田沢が北里のルートを引き継いだのか、北里が田沢を利用しているのか? その辺のところは、これからクスリを買った人間を調べるうちに分かってくるのだろう。そのために、クスリを買った娘の地元を訪ねに行かねばならない。
ブツを手に入れるのは港でも、広めるのは内陸部をこいつらは選んだらしい。簡単にルートを探られないためだろう。おかげで世間知らずな子供が犠牲になっているという事か。タチが悪いな。
札幌からなら電車を乗り継ぐよりは、高速バスの方が便利だな。礼似は時刻表に目を凝らしていたが……。
その時部屋の電話が鳴った。取ってみるとフロント係の者が、「お電話が入っています」と告げる。誰だろう?
「礼似か。悪いが宿を変えてもらいたい」
いきなり会長の声がした。
「は? 何故です? それに私、まだ夕食もとっていないんですけど・・・」
「すまんがこれから言うところに行って欲しい。そこに由美がいる」
「奥様が? 何故です?」
「スキー旅行だ。タエとこてつも連れている。

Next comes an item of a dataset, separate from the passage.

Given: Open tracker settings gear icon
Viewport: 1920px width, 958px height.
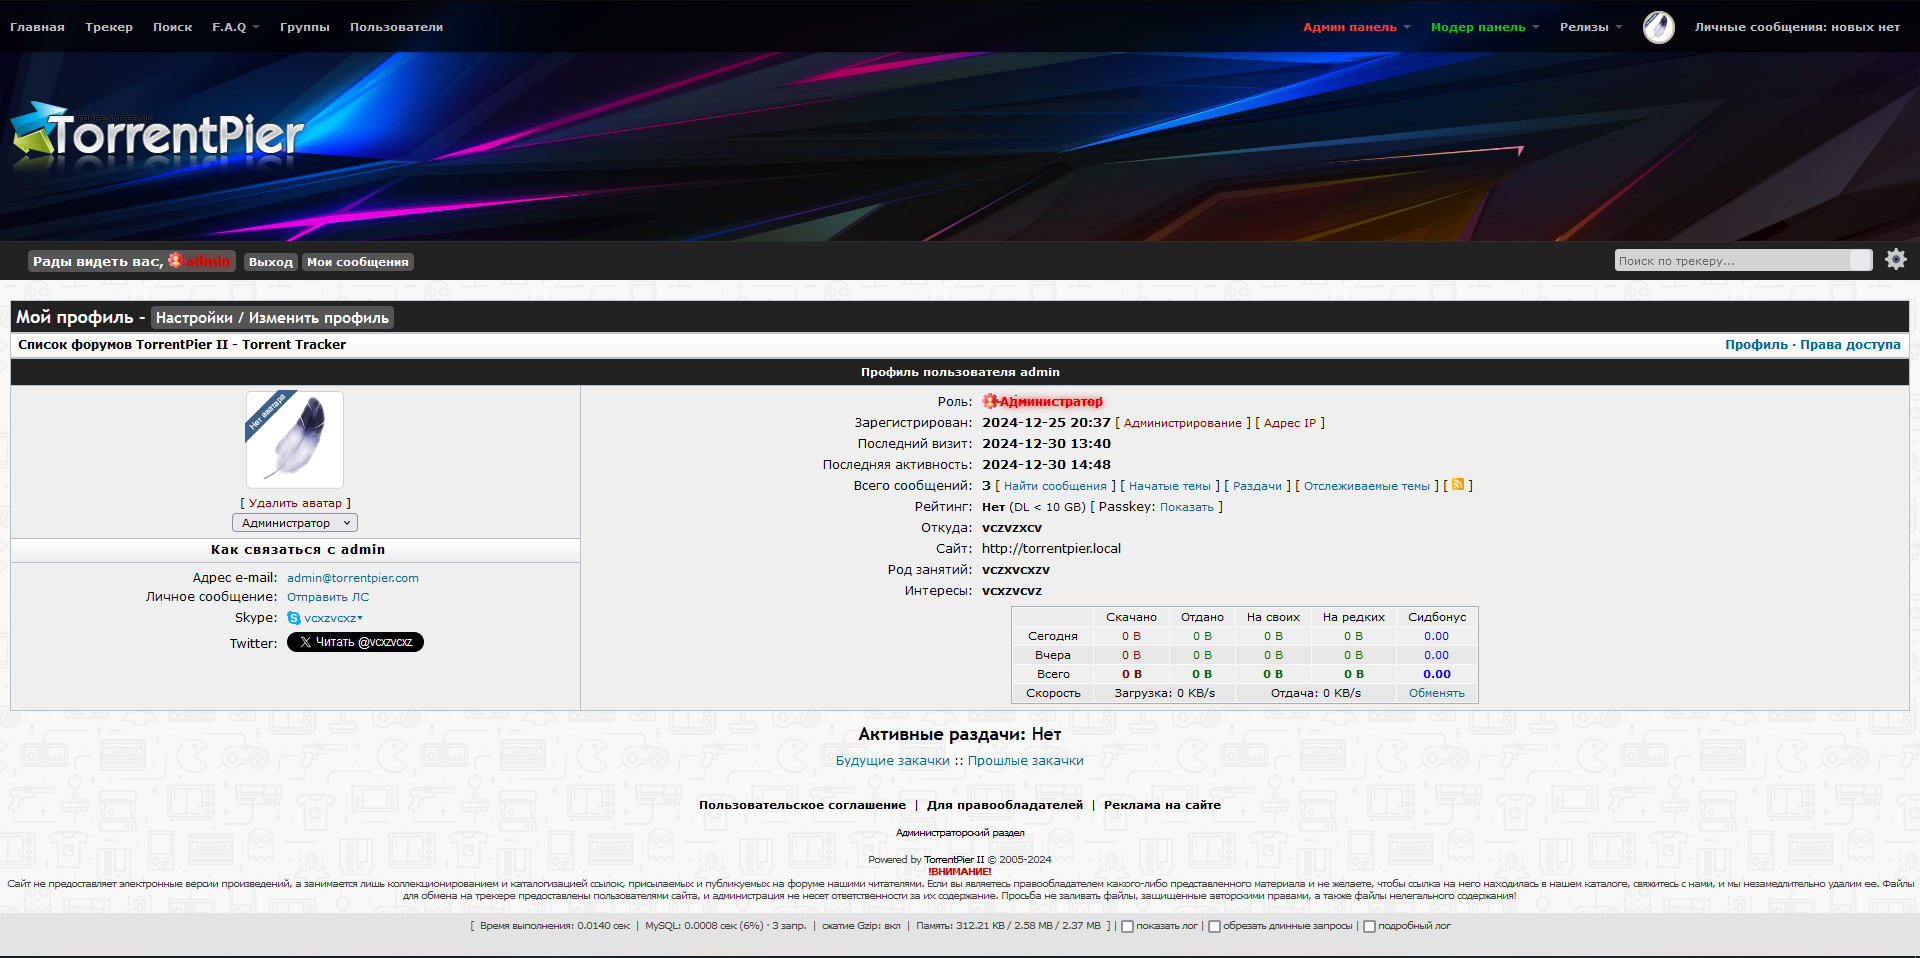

心配だったのでそのマチに私が色々手を回していたのだが、それがあだになったらしい。由美が誰かにつけられているようだ。本人は気付いていないが、タエが知らせてくれた。私や由美の事を知っている人物が、そっちにいるらしい。調査は後だ。由美を見守ってやってくれ」
なんでこんな時に、奥様がスキーなんかに来てんのよ! 会長も会長よ。私をなんだと思ってるんだか……
文句は山のようにあったが、会長命令では仕方がない。行くか。
急いで荷物をまとめて、タクシーを呼んでもらう。もう! 高速、使いまくってやる!
タクシーに乗り込むと、礼似は行き先を告げた。夜のススキノのネオンが車窓から見える。
あー、お腹が空いた。なんで私、こんな目に会ってるんだろう? 御子と良平にでも押しつけとけばよかったな。あの二人なら新婚旅行気分で、そんなにつらさも感じなかったでしょうに。
空腹を抱えた礼似を乗せて、タクシーは間もなく高速に乗った。